In order to maintain the trend of returning wealth to its shareholders, the board of directors of Chinese online travel agency, Ctrip.com International Ltd. (CTRP - Snapshot Report) recently approved a new share repurchase program. The company can now buy back additional American depositary shares (ADS) for a value of up to $600.0 million. The increase reflects the company’s confidence in its fundamentals and its strong liquidity position.
The company intends to use its existing cash balance, which includes cash generated from operations and the cash received from convertible bonds that were issued in 2012 and 2013, to repurchase shares. In Sep 2012 and Oct 2013, the company completed senior notes offerings worth $180.0 million due 2017 and $800.0 million due 2018, respectively.
Since 2008, the company has been returning wealth to its shareholders with the help of its share repurchase program. The company last approved a share repurchase program worth $300.0 million in Jun 2012. Though it did not repurchase any shares during 2013, as of Dec 31, 2013, it repurchased 17.5 million ADS worth approximately $298.5 million from the open market.
The share buyback program will help the company reduce outstanding share count, thereby increasing earnings per share and return on equity. Meanwhile, this strategy to return wealth to shareholders would keep the stock attractive as it demonstrates the company’s growth potential and stable liquidity position.
Given the company’s strong balance sheet, we believe that the decision to make additional share repurchases is justified.
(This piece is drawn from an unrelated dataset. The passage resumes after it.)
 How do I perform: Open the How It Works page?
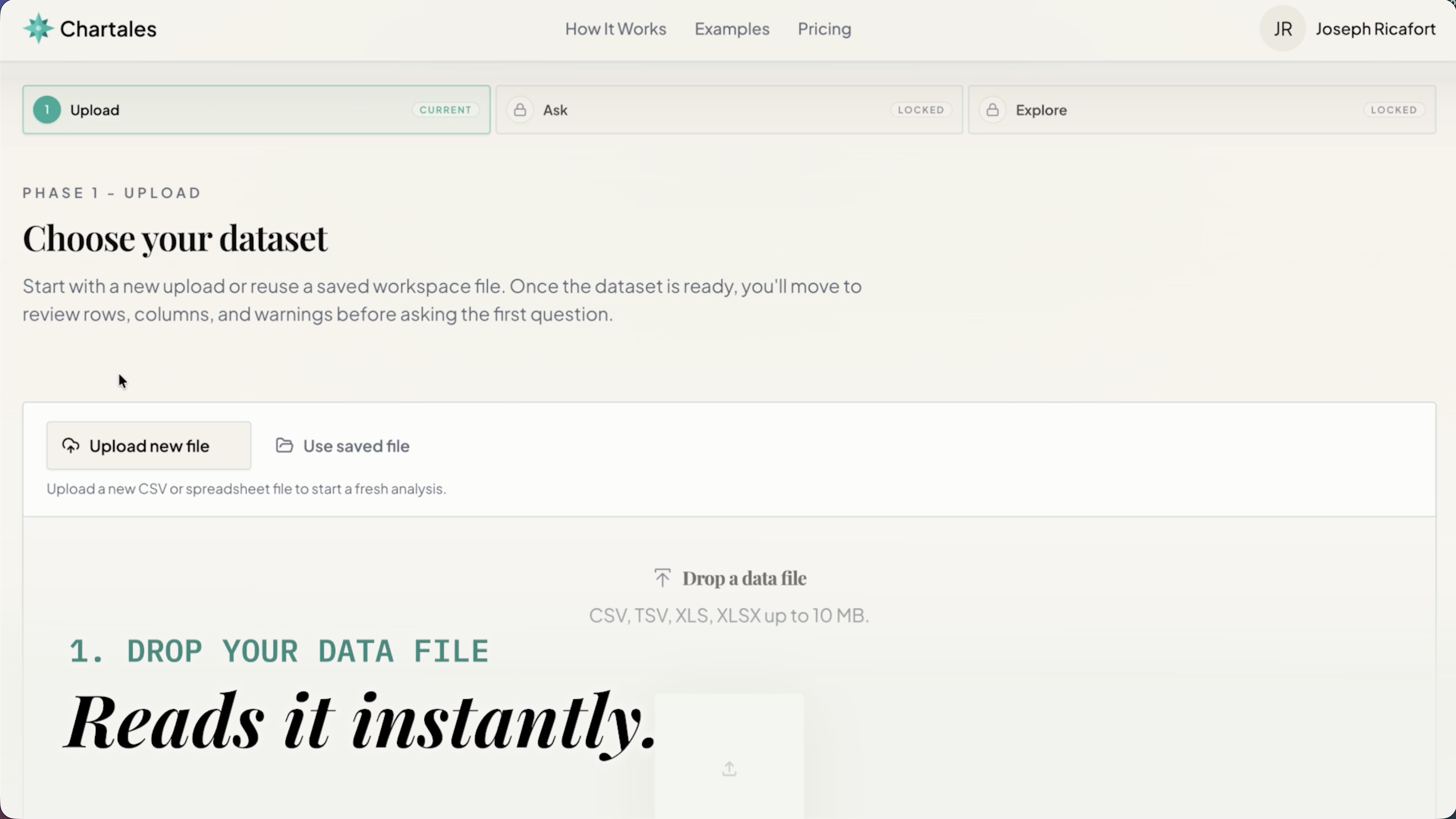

As of Dec 31, 2013, cash and cash equivalents were $1.18 billion, up from $0.57 billion as of Dec 31, 2012.
This Zacks Rank #3 (Hold) company posted strong fourth quarter results in Feb 2014 with earnings and revenue beating the Zacks Consensus Estimate owing to its leisure travel products, better pricing and developed mobile technology.
However, huge investments made by the company pose a concern. In 2013, the company purchased eHi Car Services, a privately-held car rental company; Yongche, a car rental business and travel search engine Kuxun. It also invested $100.0 million to buy ToursForFun, a rival Chinese-language travel site.
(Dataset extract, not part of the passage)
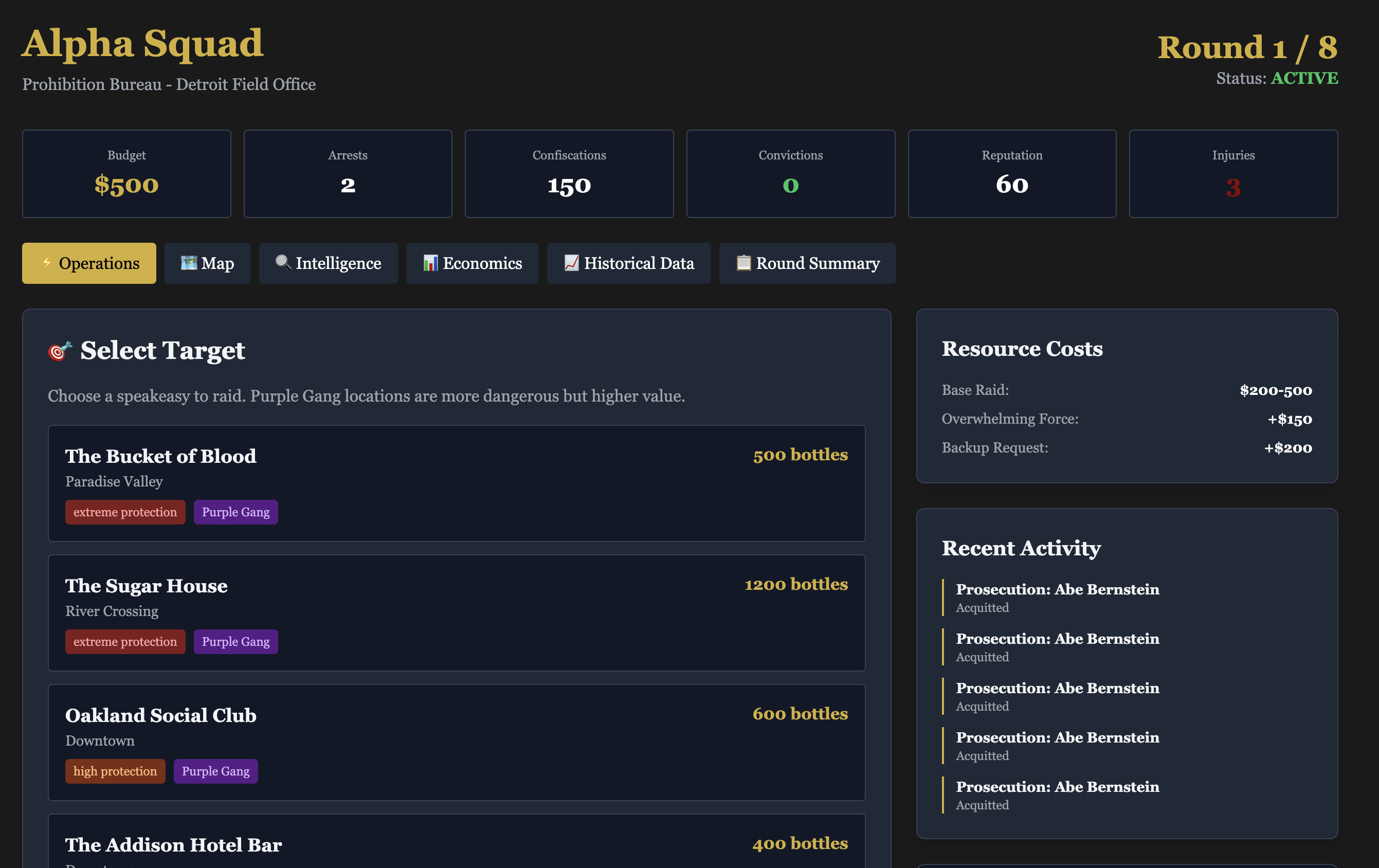This screenshot has width=1379, height=868.
Task: Click extreme protection tag on Sugar House
Action: (125, 641)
Besides investing in an e-commerce tourism ticket platform, the company is also spending on promoting its mobile booking service and mobile apps. Though these investments are expected to benefit the company in the long run, these could be an overhang on earnings and margins in the near term.
Some better-ranked stocks in the Internet services industry include Vipshop Holdings Limited (VIPS - Snapshot Report) , Asure Software, Inc. (ASUR - Snapshot Report) and E-Commerce China Dangdang Inc. . While Vipshop Holdings sports a Zacks Rank #1 (Strong Buy), Asure Software and E-Commerce China hold a Zacks Rank #2 (Buy).